=== Begin Enclosure ===

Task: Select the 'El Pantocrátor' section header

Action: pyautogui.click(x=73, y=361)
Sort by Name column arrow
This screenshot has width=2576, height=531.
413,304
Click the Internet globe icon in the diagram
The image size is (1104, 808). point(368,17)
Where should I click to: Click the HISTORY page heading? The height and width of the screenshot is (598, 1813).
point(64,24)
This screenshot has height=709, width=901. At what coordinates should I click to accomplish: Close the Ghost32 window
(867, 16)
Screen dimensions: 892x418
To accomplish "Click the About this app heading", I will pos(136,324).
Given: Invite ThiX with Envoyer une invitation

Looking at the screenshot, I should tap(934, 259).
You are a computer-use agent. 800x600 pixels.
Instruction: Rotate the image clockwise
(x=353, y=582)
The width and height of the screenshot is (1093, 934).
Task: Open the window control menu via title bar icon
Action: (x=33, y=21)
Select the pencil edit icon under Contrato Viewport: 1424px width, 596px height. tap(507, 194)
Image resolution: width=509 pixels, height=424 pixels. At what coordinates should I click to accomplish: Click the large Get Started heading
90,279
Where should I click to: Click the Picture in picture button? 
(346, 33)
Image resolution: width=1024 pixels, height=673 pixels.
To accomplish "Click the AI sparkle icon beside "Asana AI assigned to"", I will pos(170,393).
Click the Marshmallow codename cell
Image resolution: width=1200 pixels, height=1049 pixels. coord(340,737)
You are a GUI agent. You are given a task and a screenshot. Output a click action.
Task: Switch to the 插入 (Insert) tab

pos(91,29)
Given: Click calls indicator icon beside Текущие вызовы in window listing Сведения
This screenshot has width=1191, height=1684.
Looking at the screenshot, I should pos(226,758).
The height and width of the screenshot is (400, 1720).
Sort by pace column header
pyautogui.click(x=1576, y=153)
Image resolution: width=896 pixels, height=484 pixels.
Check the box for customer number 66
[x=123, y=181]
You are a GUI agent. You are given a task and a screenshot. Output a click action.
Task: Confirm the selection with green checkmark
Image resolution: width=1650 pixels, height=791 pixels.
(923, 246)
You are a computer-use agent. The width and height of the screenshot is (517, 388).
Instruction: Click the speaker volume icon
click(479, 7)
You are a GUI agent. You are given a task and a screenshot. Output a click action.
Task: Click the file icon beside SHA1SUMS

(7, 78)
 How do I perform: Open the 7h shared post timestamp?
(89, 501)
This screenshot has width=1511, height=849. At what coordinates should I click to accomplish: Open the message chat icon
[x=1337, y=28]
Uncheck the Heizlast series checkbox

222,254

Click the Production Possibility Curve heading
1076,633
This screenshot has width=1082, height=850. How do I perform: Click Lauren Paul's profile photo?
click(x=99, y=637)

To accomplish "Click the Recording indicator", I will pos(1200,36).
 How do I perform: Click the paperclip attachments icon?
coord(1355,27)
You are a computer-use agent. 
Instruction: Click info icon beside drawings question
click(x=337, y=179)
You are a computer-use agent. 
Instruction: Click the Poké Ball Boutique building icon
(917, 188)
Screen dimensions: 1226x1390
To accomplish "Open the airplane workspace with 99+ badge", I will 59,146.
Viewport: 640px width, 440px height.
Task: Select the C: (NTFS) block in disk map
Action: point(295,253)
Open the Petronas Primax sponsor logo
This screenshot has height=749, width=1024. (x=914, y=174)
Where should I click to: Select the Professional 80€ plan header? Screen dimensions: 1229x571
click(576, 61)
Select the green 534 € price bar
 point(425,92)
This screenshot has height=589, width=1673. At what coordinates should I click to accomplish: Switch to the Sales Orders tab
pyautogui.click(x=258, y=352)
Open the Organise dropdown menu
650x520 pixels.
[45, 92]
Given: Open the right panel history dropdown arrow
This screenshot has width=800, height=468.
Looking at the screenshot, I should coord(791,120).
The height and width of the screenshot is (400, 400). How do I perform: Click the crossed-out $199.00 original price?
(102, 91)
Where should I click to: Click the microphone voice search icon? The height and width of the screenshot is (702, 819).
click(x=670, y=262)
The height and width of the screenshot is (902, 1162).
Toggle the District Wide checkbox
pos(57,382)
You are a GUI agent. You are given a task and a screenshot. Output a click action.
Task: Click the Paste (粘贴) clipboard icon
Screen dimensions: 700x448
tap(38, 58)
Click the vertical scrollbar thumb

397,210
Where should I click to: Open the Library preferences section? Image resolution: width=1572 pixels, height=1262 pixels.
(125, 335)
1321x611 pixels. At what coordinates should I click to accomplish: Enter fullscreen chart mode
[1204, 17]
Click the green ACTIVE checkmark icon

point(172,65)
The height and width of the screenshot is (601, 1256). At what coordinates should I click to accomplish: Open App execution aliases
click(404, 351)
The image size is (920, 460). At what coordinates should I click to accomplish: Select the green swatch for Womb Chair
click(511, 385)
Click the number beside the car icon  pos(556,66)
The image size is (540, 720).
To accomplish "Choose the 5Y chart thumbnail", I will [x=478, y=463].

=== End Enclosure ===

* **EXERCISE DESCRIPTION**
Check every line of the data above for the string "arrow", and copy those that have it.

* **RESPONSE**
Sort by Name column arrow
Given: Open the right panel history dropdown arrow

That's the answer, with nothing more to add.